If you prefer using a larger pillow, make sure your sleep posture will still be aligned as you sleep. Also, the size of the pillow should fit its pillowcase perfectly to allow movement and compression.
A common mistake that people make when they sleep is using a pillow that’s too high or too low, which can result in muscle strain. Pillow height should be aligned with your sleep position, or you’ll suffer from discomfort and pain on the back of your shoulders and neck.
If you sleep on your back or sideways and your pillow is too high, your neck could abnormally bend to the side or forward. With this sleeping position and the wrong pillow height, several sleep disturbances such as snoring can occur.
On the other hand, if your pillow is too low, you can suffer from neck muscle strain, which will eventually leading to neck and shoulder pain.
No matter what type and size of pillow you have, you still won’t be able to get quality sleep if it doesn’t match your sleeping position. Fortunately, pillows are usually labeled according to sleep position preferences.
Here are some techniques you can try when sleeping with a pillow in a specific position:
- Sleeping On The Back: This sleep position is best for people who are suffering from severe back pain. It helps you rest your back well and keep your spine from straining. You’ll need a softer and flatter pillow to maintain the alignment of your neck and head.
- Sleeping On The Side: A thicker and firmer pillow is recommended for side sleepers. The pillow should be placed in a way that your spine can adhere to a horizontally straight line. You may also want to consider placing a pillow between your knees for added support. This will also help in avoiding back pain.
- Sleeping On The Stomach: Sleeping on the stomach isn’t recommended by doctors as it tends to put stress on your back and neck. However, if you prefer to sleep in this position, it’s recommended to have a flat pillow on your head and another flat pillow under your stomach so the lower back remains properly aligned.
No matter what sleeping position you prefer, it’s still necessary that you have the right pillow to complement it.
Knowing When To Replace Your Pillow
Pillows aren’t meant for lifetime use. While there are types of pillows that can last for years, most pillows need to be replaced after around 18 months. Pillows that are of higher quality tend to last longer than cheaper ones.
If you already have the right filling, size, and pillow height and yet you still find it hard to sleep comfortably, it’s probably because your pillow is already too old. If you’re not sure if your pillow is still usable, you can examine it by taking off its pillowcase. Check for smell and stains as these are among the signs that you already need to replace it. Old pillows could be infested with dust mites and mold, which can trigger any allergies you may have. It can also cause bad odors that can make it difficult to sleep well.

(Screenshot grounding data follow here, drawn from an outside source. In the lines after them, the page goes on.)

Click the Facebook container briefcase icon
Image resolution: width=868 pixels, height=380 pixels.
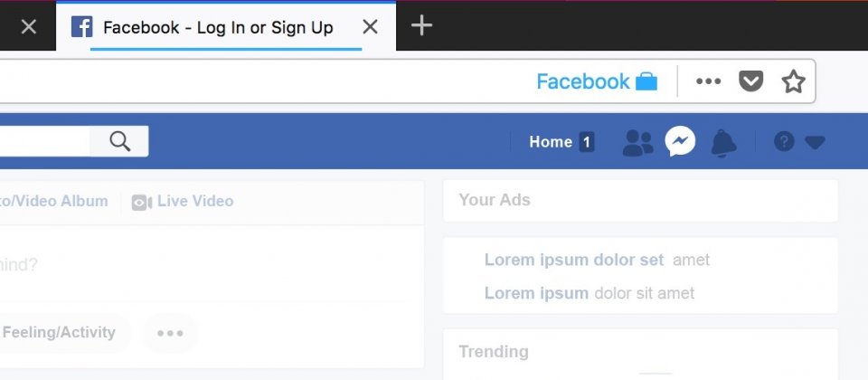tap(646, 81)
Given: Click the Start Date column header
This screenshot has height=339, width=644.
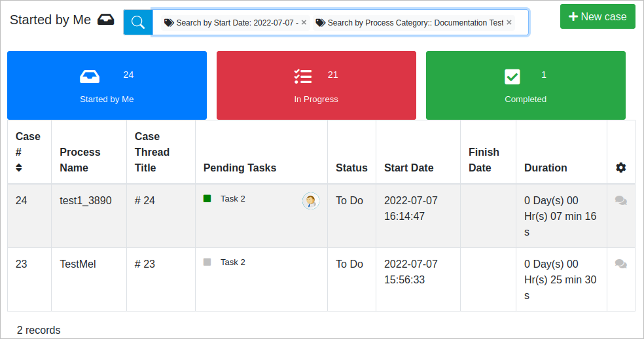Looking at the screenshot, I should [x=408, y=168].
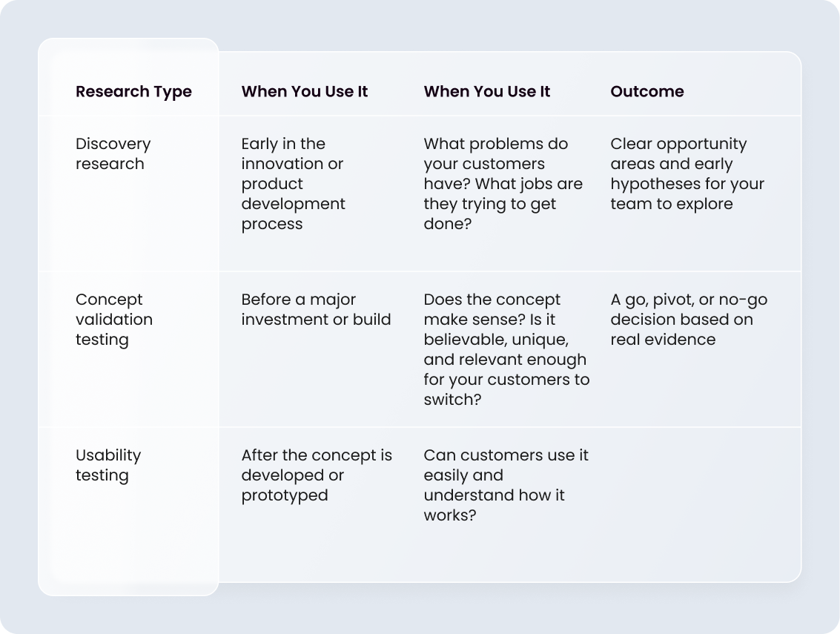Select the Concept validation testing row label
Viewport: 840px width, 634px height.
tap(114, 320)
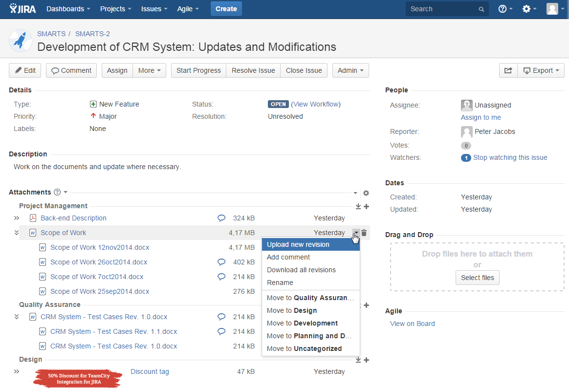569x392 pixels.
Task: Click Stop watching this issue
Action: [x=510, y=157]
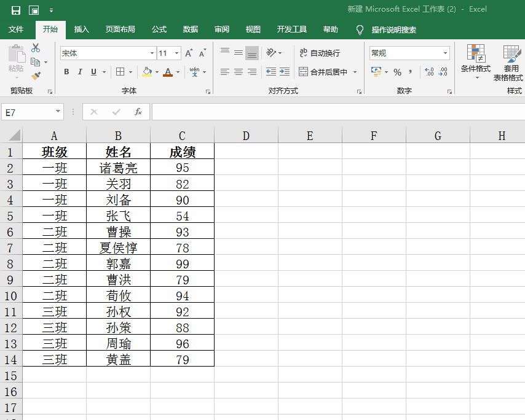Click the Cut scissors icon
The height and width of the screenshot is (420, 525).
36,49
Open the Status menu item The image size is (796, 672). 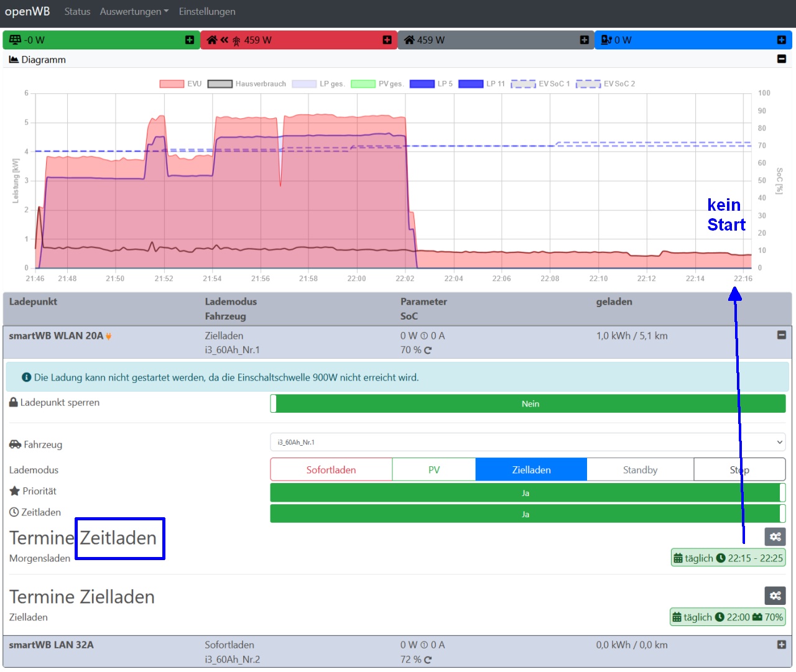[x=77, y=12]
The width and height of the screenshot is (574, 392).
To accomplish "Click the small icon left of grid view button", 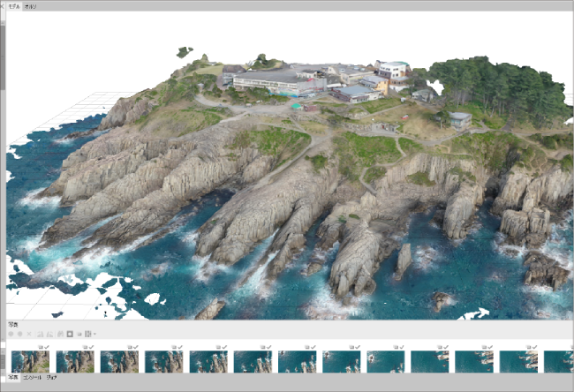I will click(78, 334).
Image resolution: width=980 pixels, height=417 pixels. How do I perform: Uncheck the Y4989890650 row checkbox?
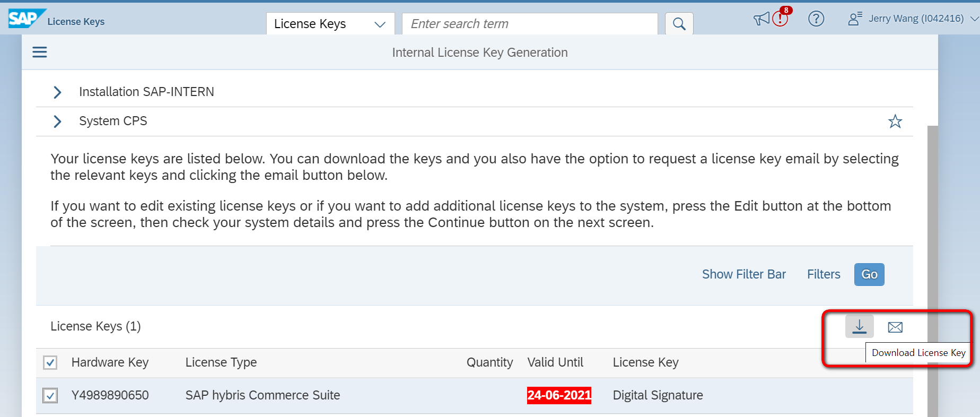pyautogui.click(x=50, y=395)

The Right Pillow Will Make A Difference
As you can see, the right pillow will help you sleep comfortably and without interruption. The wrong pillow, on the other hand, may trigger various types of pain that could potentially ruin your sleep. At the end of a tiring day, it’s nice to come home to a comfortable and relaxing bed filled with perfectly cozy pillows. A good night’s sleep is vital in making sure that your body is well-rested and ready for another day.
Sometimes you may think it’s insomnia that’s keeping you awake at night when the truth is, you just haven’t found the right pillow that will suit your needs. Don’t take your pillows for granted—they’re such an essential element in making sure that you can sleep and rest comfortably anytime you want.
Considering all aspects of pleasant rest is important to know how to pick a perfect pillow.
Sometimes the right bed, pillow, bedding, and atmosphere are not the answer to your sleep problems. When that is the case, you need to get to the source to improve both your sleep and overall health.